I too believe in the ability of children to be educated. I agree that parents should be encouraged - I'm not sure how you coerce parents to educate their children when some will not be up to the job. We get many parents coming to us for literacy classes so they can learn to read write etc better to be able to keep up with and contribute to their kids education. For all those that come, you can bet many more don't. By using the word coerce I think you are betraying a belief that parents could teach their kids if they really wanted to. The problem is much more complicated than you suggest and is closely linked to poverty.

----------


## Gladys

> By using the word coerce I think you are betraying a belief that parents could teach their kids if they really wanted to. The problem is much more complicated than you suggest and is closely linked to poverty.


I not only 'believe in the ability of children to be educated' but also in the ability of all parents to educate. Neither illiteracy nor poverty precludes parents contributing much to the education of their children.
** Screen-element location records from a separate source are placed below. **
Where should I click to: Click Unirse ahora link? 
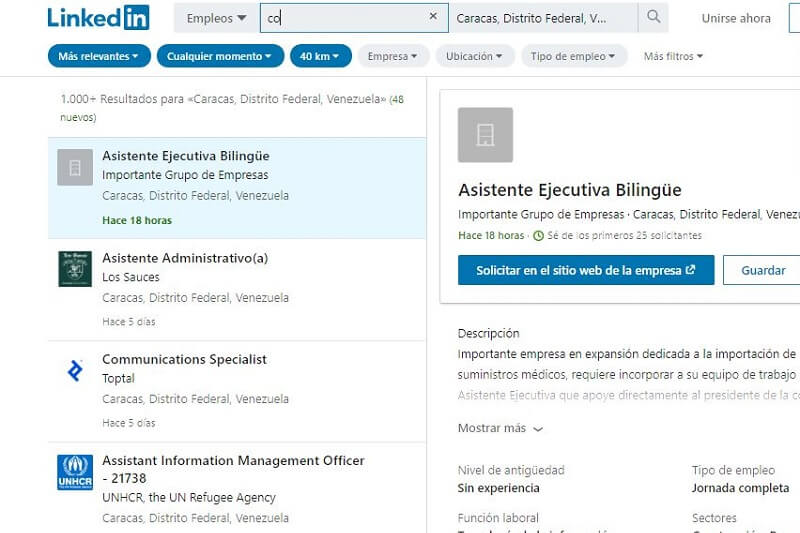(x=736, y=18)
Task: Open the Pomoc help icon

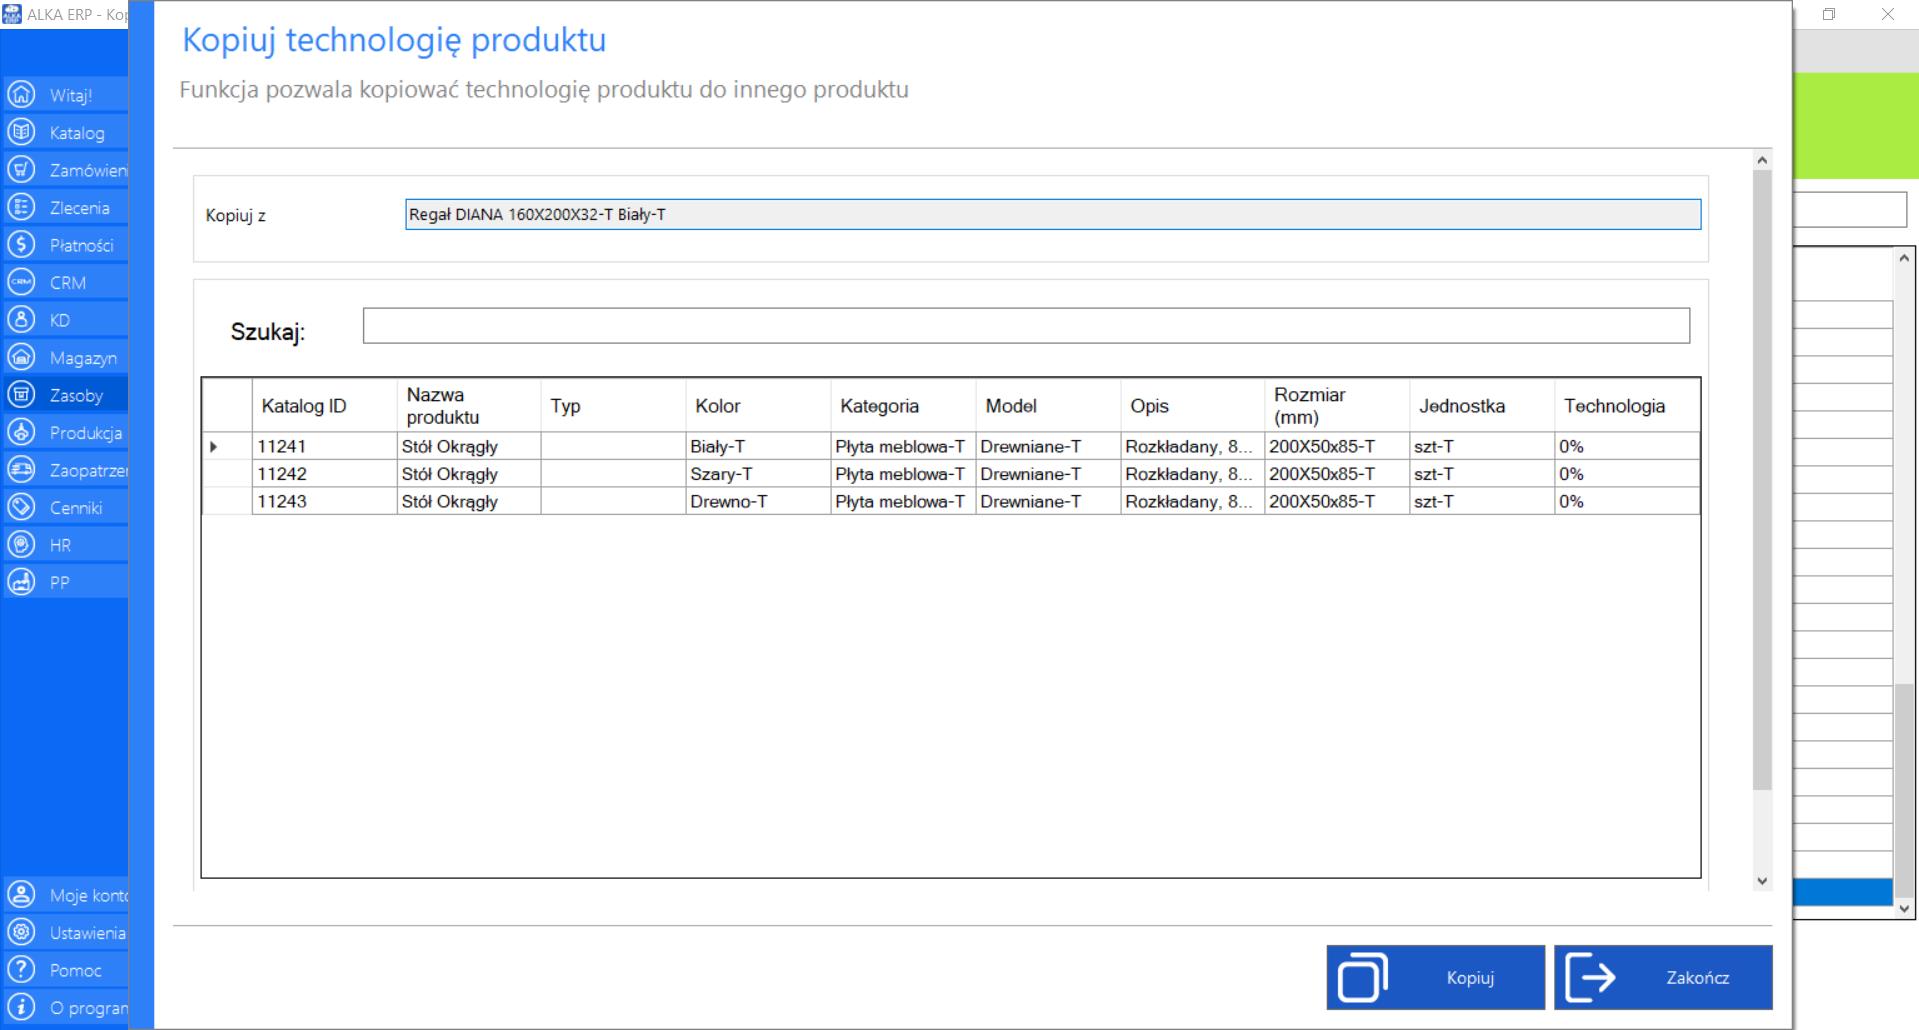Action: [x=21, y=970]
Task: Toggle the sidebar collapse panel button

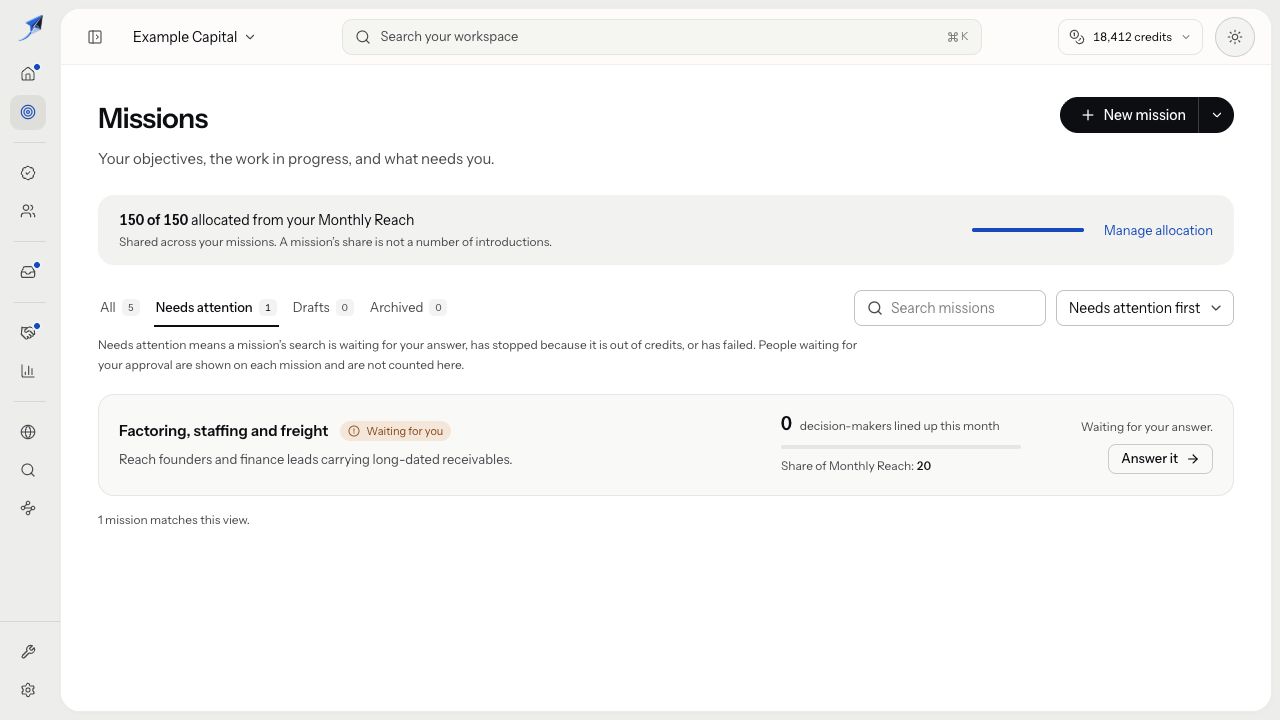Action: [x=95, y=37]
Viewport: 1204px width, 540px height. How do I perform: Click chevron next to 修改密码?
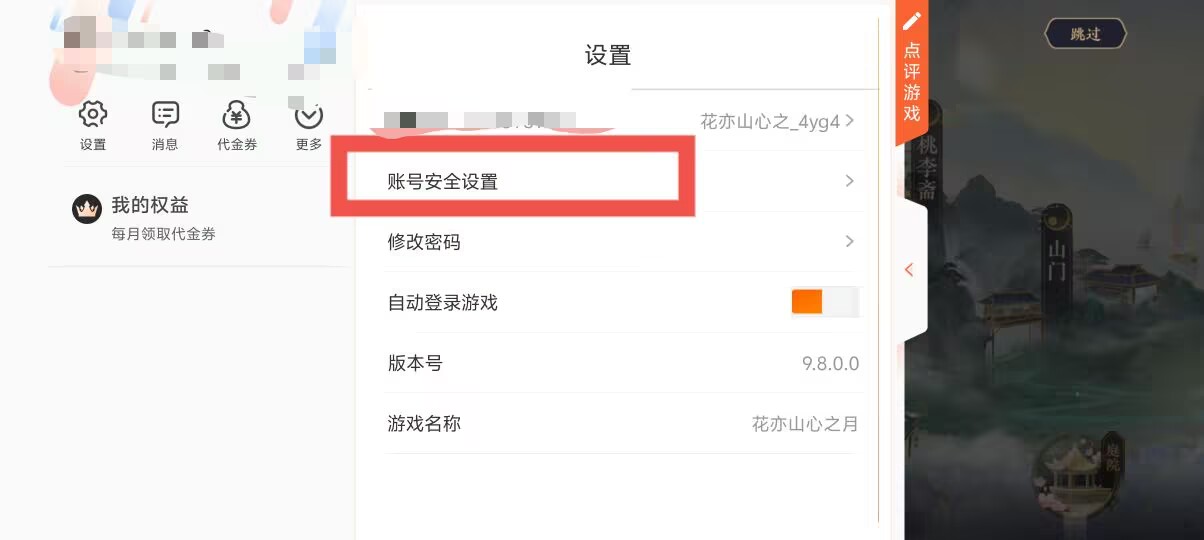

For instance, teaching a child to think, to organise, to learn, to persevere, and to communicate are within the capability of most poor or illiterate parents. 

As for coercion, we already coerce parents to present their children to school and to exercise some restraint on behaviour.

----------


## motherhubbard

Have either of you read A Framework for Understanding Poverty by Ruby K. Payne?

----------


## Gladys

> Have either of you read A Framework for Understanding Poverty by Ruby K. Payne?


 I've just read a summary of the book on WIkEd. 

In speaking of poverty I was focussed on Australia which, I understand, has a more generous welfare safety-net for the unemployed and for financially disadvantaged parents than that in the US. I do understand that extremes of poverty are likely to have dire educational consequences, and that children are educationally advantaged higher up the class ladder. 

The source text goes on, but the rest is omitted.